Перед тем как уйти, Тамара подходила к Андрею, говорила ему какие-то слова. Он не запомнил их. И не потому, что не хотел, а потому, что не смог. Но зато запомнил, как она медленно истаивала в уходящей в серый туман улице. Сначала истаяли ноги, потому что она шагала по лужам и махала ему и детприемнику рукой. Потом руки не стало видно — она была такая маленькая. Дольше всего продержались фуфайка и платье, хотя вскоре и они слились в одно синее теплое пятно в туманной зябкой дали. И пятно это долго уменьшалось, плыло по не существующим уже земле и небу. И кончилось.

Вот и все.

СУДНЫЙ ДЕНЬ

Судный день - img_13.png

1

Небо плавилось. Небо горело и пылало. Рушилось солнце. Ломалось пластами и текуче подминало уже ломкие от жара просини, белесую дорожку от промчавшегося над городом еще затемно самолета. Огонь и жар плыли на землю. И вот огонь и жар коснулись земли, солнце алой лавой обрушилось на дальнюю кромку леса и помчалось по земле, затопляя все на своем пути нестерпимой яркостью.

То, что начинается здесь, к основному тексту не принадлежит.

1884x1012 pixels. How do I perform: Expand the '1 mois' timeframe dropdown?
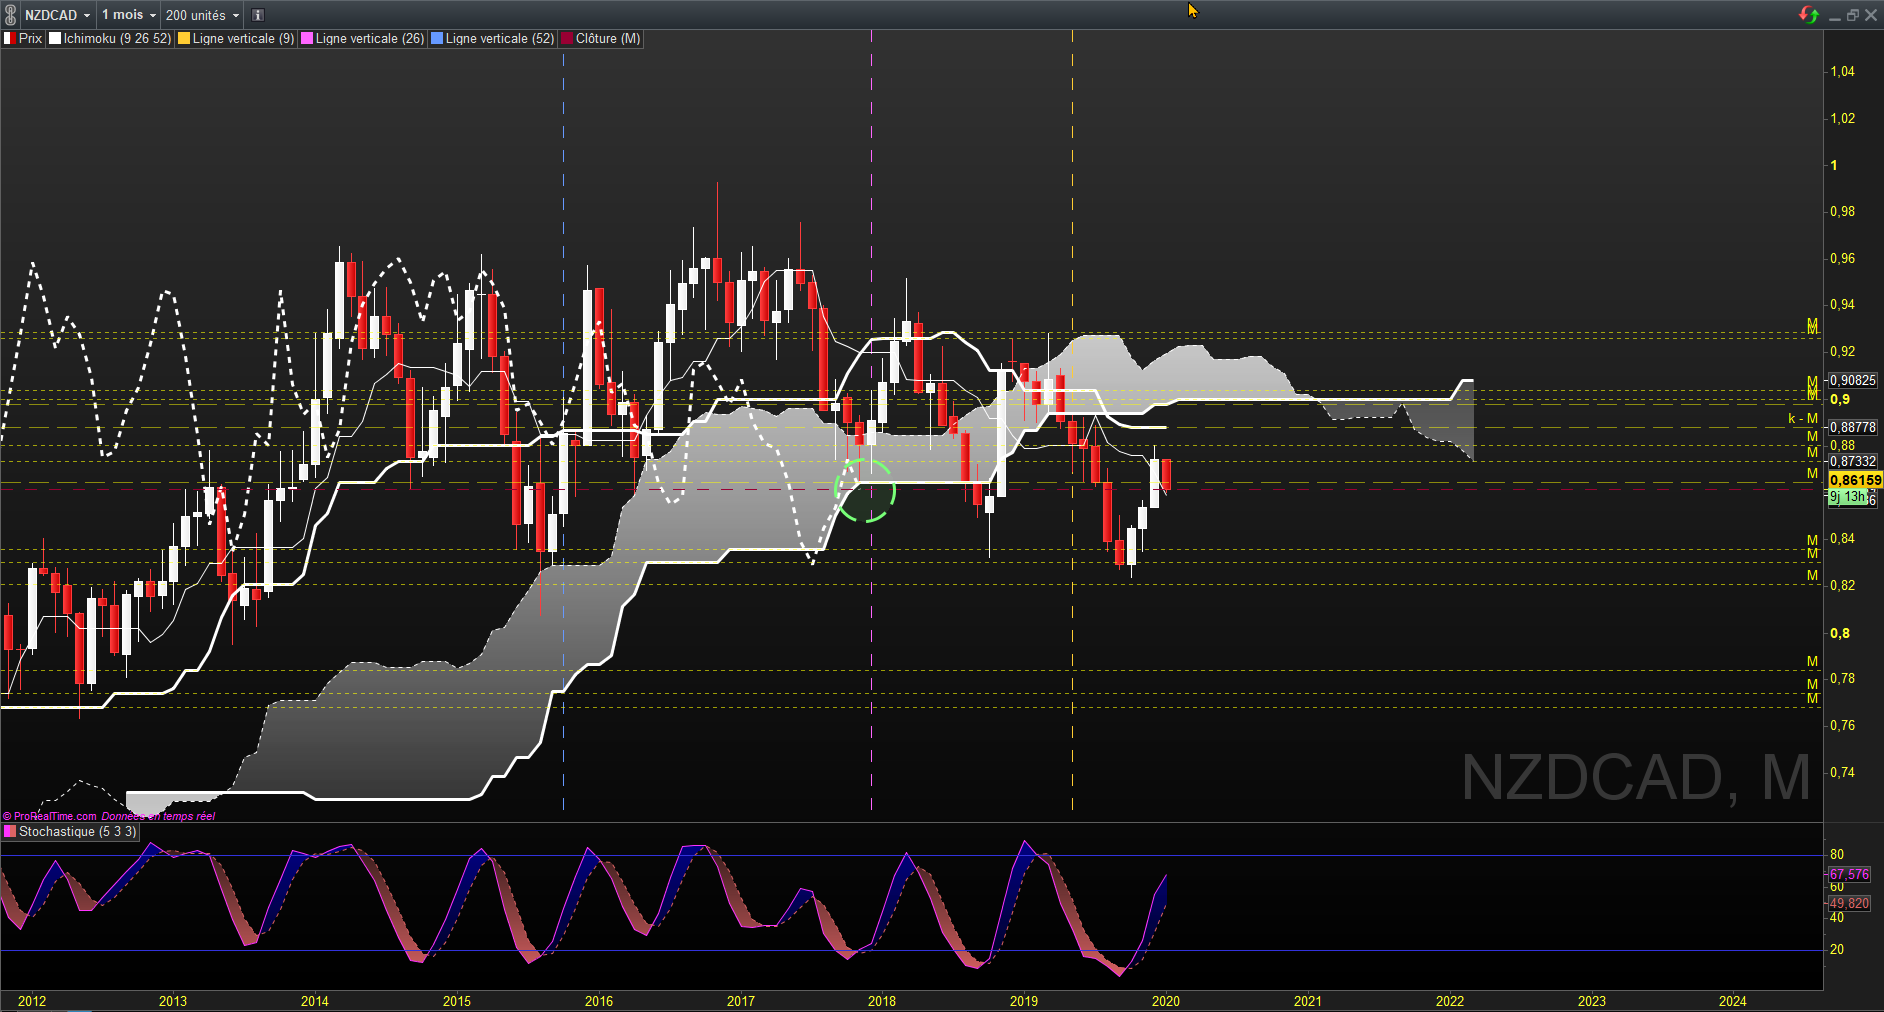[129, 15]

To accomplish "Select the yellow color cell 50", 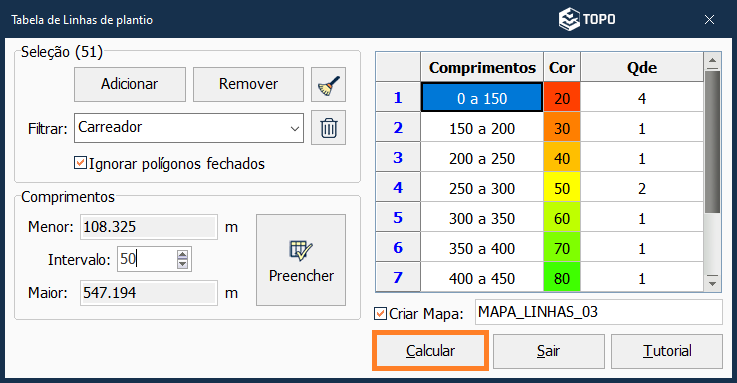I will [562, 188].
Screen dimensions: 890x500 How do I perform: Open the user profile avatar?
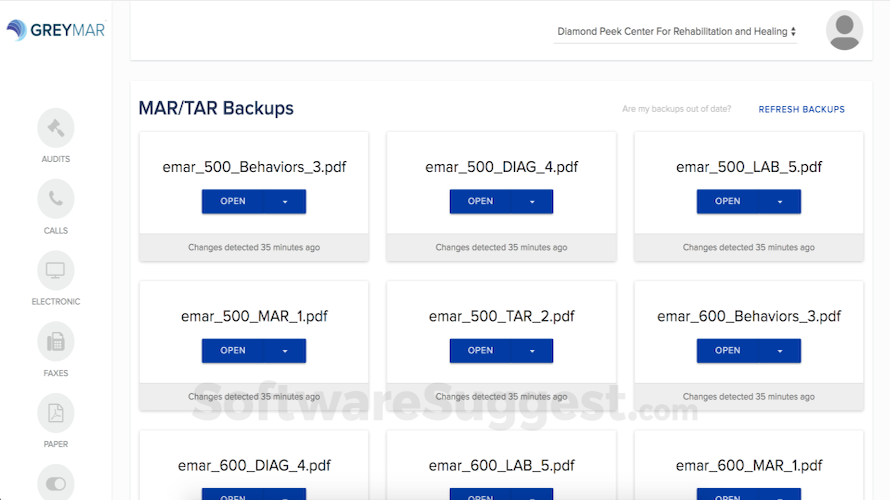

— Что же это такое? Что это? — не слыша своего голоса, закричал Колька, закрыв глаза и выбросив перед собой руки.

Тишина была ему ответом. Город еще спал. По-хорошему спать бы сейчас и Кольке Летечке, воспитаннику старшей группы Слободского детдома. Но не спится ему в эти утренние рассветные часы. Вторую неделю изо дня в день встречает он на крыльце своего корпуса восход. Дней десять назад детдомовский сторож Захарья Сучок остановил вдруг Летечку на дорожке сада. Остановил не словом, не взглядом, приказом неким неслышным. Шли они, Летечка и Захарья, одной дорожкой, но из разных концов сада навстречу друг другу, поравнялись и разминулись вроде. Разминулись — и оба, словно в стену уперлись, словно для обоих кончилась дорога, подняли, занесли и вернули назад ноги, поворотились оба враз лицом друг к другу. И жадно, с испугом и любопытством вперились в лицо друг другу, выискивая каждый в другом что-то ведомое только ему. Но Летечка не смог долго выдержать взгляда Захарьи, а тот смотрел, смотрел, а потом сказал почти весело:

— Э-э, Летечка...

И Летечка бегом от Захарьи, откуда силы взялись. Забежал в изолятор, на крючок закрыл за собой дверь. Минуту-другую вслушивался, не стукнет ли палкой по крыльцу Захарья, не заколотит ли в дверь своей суковатой смертной клюкой. Но Захарья за Колькой не пошел.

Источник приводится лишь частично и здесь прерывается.